*WORK INSTRUCTIONS*:
The reply should consist solely of the lines from the one with "Expand the Plugins sidebar menu" through the final line of the listing, copied exactly, with no pictures.

*SOURCE MATERIAL*:
++++++++++++++++++++

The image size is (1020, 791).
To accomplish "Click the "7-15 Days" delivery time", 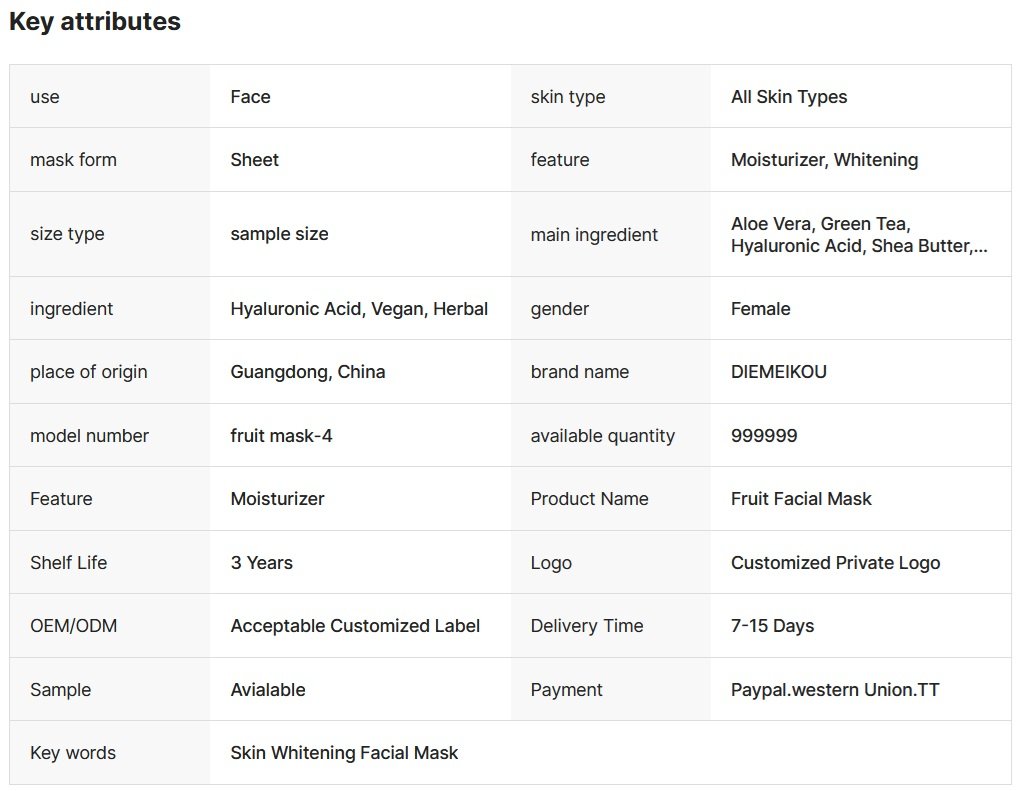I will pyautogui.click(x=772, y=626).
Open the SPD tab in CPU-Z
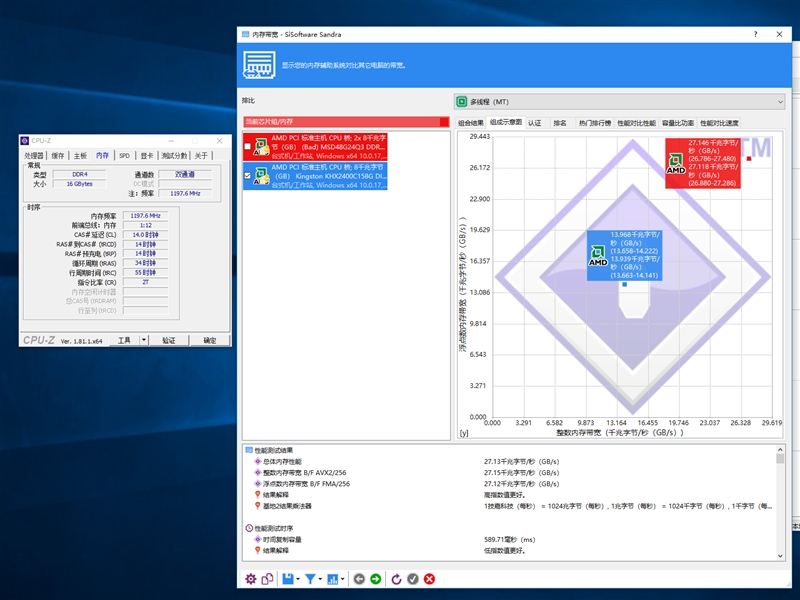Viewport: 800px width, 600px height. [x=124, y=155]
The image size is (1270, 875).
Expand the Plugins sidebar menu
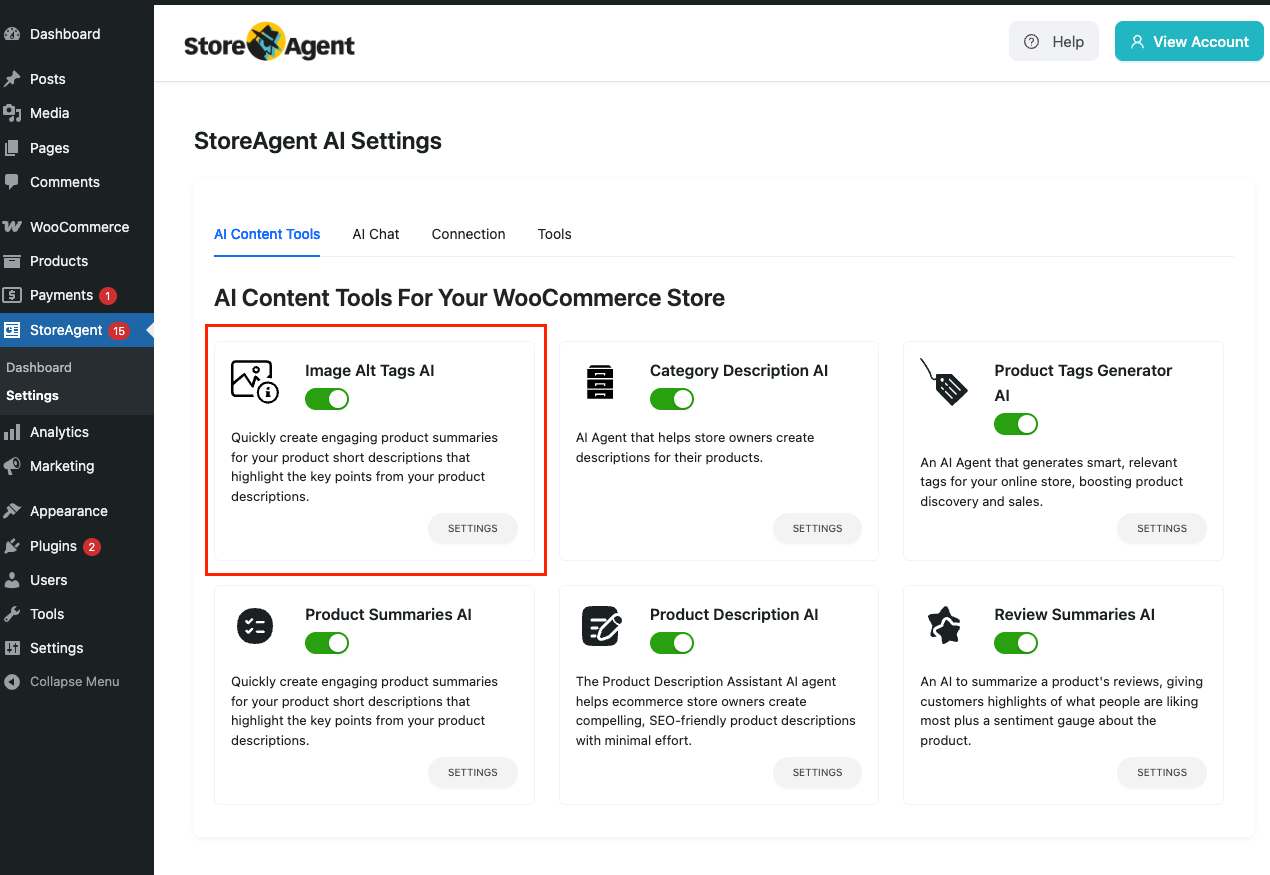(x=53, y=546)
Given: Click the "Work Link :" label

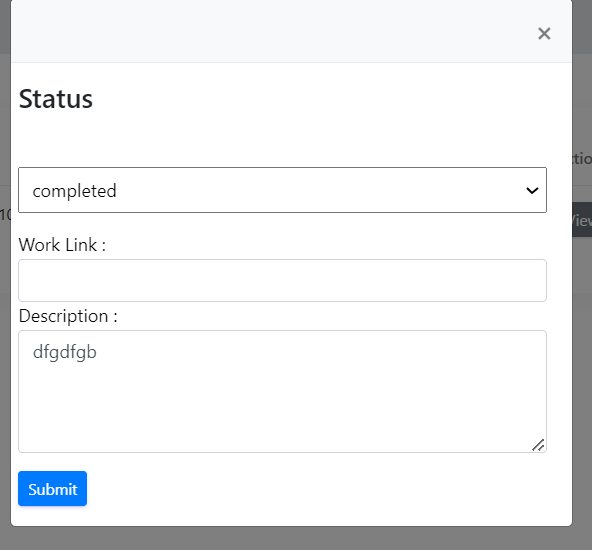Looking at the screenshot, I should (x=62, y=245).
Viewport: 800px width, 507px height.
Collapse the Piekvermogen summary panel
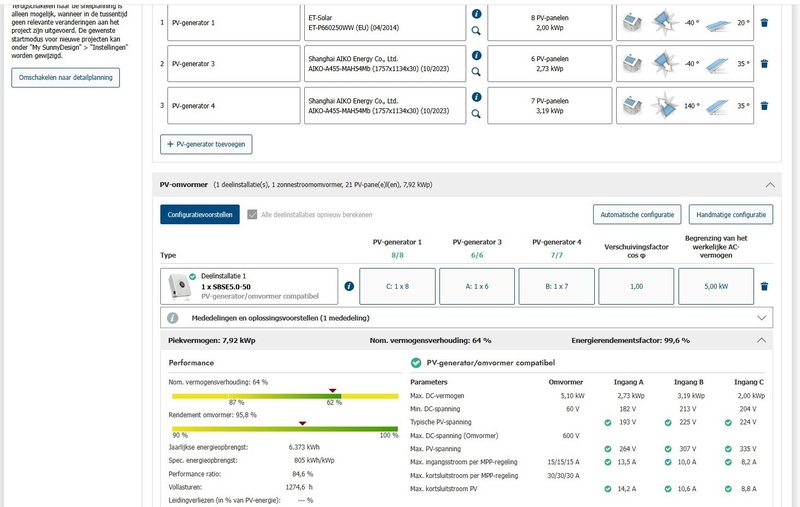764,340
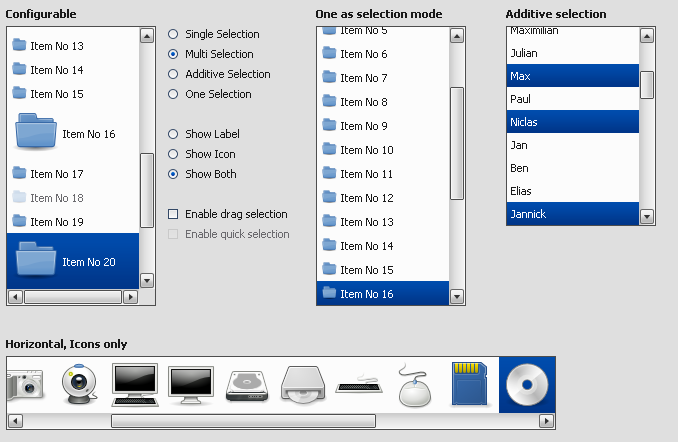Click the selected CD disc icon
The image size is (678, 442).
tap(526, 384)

++++++++++++++++++++

*REPLY TO THE TASK*:
Expand the Plugins sidebar menu
(x=53, y=546)
Given: Click the "Work Link :" label

Looking at the screenshot, I should (x=62, y=245).
Viewport: 800px width, 507px height.
Collapse the Piekvermogen summary panel
764,340
Click the selected CD disc icon
The image size is (678, 442).
tap(526, 384)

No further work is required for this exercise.